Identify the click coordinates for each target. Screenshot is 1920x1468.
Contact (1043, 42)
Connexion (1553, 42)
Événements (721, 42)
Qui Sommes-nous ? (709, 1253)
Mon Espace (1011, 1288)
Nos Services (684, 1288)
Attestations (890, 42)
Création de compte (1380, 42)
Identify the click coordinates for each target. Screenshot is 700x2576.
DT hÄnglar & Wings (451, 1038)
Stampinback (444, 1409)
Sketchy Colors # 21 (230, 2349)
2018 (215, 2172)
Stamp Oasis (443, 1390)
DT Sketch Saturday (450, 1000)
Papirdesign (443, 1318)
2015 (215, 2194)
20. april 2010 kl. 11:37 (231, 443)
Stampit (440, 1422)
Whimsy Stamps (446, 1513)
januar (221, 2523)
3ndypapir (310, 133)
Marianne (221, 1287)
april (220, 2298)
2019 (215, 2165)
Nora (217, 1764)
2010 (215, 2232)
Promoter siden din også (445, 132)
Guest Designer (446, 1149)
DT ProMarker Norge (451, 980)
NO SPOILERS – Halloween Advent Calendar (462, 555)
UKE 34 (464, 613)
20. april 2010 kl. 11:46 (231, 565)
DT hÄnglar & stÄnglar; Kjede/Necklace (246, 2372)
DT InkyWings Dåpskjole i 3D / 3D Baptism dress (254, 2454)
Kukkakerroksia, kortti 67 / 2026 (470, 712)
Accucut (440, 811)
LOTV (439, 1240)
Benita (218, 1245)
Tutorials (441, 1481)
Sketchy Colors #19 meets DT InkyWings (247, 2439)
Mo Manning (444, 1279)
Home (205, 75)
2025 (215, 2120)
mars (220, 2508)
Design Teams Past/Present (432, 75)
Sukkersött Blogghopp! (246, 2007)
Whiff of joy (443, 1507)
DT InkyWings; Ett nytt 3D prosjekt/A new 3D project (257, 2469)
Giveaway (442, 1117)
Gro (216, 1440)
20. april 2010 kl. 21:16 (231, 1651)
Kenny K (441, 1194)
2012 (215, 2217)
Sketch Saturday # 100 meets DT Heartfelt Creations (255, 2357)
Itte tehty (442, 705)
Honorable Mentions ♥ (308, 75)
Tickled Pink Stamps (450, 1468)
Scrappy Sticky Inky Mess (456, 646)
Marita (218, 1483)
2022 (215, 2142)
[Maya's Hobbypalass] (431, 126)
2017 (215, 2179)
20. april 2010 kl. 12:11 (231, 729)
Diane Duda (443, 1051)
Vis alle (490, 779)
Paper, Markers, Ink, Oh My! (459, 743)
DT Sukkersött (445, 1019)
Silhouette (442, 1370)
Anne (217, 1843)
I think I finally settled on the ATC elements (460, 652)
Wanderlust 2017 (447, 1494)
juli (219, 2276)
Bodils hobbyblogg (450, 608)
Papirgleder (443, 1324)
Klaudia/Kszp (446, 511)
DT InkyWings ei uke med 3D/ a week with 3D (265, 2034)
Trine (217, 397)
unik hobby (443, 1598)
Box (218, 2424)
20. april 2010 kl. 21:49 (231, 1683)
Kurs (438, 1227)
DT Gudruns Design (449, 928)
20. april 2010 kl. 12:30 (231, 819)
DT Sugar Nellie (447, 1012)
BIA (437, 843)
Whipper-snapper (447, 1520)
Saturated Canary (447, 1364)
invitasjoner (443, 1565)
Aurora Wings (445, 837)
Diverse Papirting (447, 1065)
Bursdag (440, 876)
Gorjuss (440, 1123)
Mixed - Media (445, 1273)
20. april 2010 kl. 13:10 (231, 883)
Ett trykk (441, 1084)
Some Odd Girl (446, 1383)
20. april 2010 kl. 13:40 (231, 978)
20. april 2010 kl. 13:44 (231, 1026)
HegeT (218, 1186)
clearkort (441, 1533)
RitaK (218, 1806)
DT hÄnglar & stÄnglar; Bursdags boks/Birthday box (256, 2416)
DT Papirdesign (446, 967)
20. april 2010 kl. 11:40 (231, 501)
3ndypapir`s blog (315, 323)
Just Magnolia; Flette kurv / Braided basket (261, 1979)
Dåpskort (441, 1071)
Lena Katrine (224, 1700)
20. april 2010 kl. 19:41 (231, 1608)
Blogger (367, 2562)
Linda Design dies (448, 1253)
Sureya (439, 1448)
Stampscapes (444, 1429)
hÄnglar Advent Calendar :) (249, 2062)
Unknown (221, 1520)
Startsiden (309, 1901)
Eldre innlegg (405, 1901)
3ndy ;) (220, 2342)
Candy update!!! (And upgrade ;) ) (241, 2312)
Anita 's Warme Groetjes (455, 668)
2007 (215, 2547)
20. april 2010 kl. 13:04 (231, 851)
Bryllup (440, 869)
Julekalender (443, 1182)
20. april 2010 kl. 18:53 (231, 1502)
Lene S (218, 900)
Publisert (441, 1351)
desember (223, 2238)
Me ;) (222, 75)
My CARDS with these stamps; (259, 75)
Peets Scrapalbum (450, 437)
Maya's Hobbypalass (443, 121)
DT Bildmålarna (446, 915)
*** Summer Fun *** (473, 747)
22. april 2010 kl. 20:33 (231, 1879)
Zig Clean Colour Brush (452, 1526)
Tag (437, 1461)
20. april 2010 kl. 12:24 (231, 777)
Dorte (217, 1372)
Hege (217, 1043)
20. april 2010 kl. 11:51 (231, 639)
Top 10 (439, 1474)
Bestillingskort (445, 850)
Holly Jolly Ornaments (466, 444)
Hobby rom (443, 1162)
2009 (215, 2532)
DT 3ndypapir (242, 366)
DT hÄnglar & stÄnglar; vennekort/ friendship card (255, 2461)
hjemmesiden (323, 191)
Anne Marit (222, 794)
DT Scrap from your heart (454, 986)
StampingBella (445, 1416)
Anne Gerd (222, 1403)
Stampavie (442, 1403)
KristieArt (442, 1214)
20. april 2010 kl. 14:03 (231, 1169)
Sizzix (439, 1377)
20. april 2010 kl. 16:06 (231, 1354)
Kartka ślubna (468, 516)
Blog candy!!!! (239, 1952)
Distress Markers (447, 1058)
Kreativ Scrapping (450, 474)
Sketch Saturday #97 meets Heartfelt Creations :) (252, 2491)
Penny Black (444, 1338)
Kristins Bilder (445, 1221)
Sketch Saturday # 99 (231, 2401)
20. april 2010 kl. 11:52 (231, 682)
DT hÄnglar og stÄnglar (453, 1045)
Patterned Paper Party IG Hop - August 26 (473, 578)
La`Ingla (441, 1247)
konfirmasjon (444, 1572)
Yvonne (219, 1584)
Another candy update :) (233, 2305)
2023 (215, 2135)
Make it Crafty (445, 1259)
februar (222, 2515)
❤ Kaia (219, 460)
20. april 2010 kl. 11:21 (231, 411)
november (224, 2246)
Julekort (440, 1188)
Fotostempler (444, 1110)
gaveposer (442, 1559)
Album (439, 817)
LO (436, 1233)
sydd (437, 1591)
+ + + + + + +
### PROBLEM TO WORK ON
Will you return exactly the lines above from the one with "Screenshot is 700x2576." down to the one with "Tutorials (441, 1481)", counting both as part of the range?

### EXERCISE RESPONSE
Identify the click coordinates for each target. Screenshot is 700x2576.
DT hÄnglar & Wings (451, 1038)
Stampinback (444, 1409)
Sketchy Colors # 21 (230, 2349)
2018 (215, 2172)
Stamp Oasis (443, 1390)
DT Sketch Saturday (450, 1000)
Papirdesign (443, 1318)
2015 (215, 2194)
20. april 2010 kl. 11:37 (231, 443)
Stampit (440, 1422)
Whimsy Stamps (446, 1513)
januar (221, 2523)
3ndypapir (310, 133)
Marianne (221, 1287)
april (220, 2298)
2019 (215, 2165)
Nora (217, 1764)
2010 (215, 2232)
Promoter siden din også (445, 132)
Guest Designer (446, 1149)
DT ProMarker Norge (451, 980)
NO SPOILERS – Halloween Advent Calendar (462, 555)
UKE 34 (464, 613)
20. april 2010 kl. 11:46 (231, 565)
DT hÄnglar & stÄnglar; Kjede/Necklace (246, 2372)
DT InkyWings Dåpskjole i 3D / 3D Baptism dress (254, 2454)
Kukkakerroksia, kortti 67 / 2026 (470, 712)
Accucut (440, 811)
LOTV (439, 1240)
Benita (218, 1245)
Tutorials (441, 1481)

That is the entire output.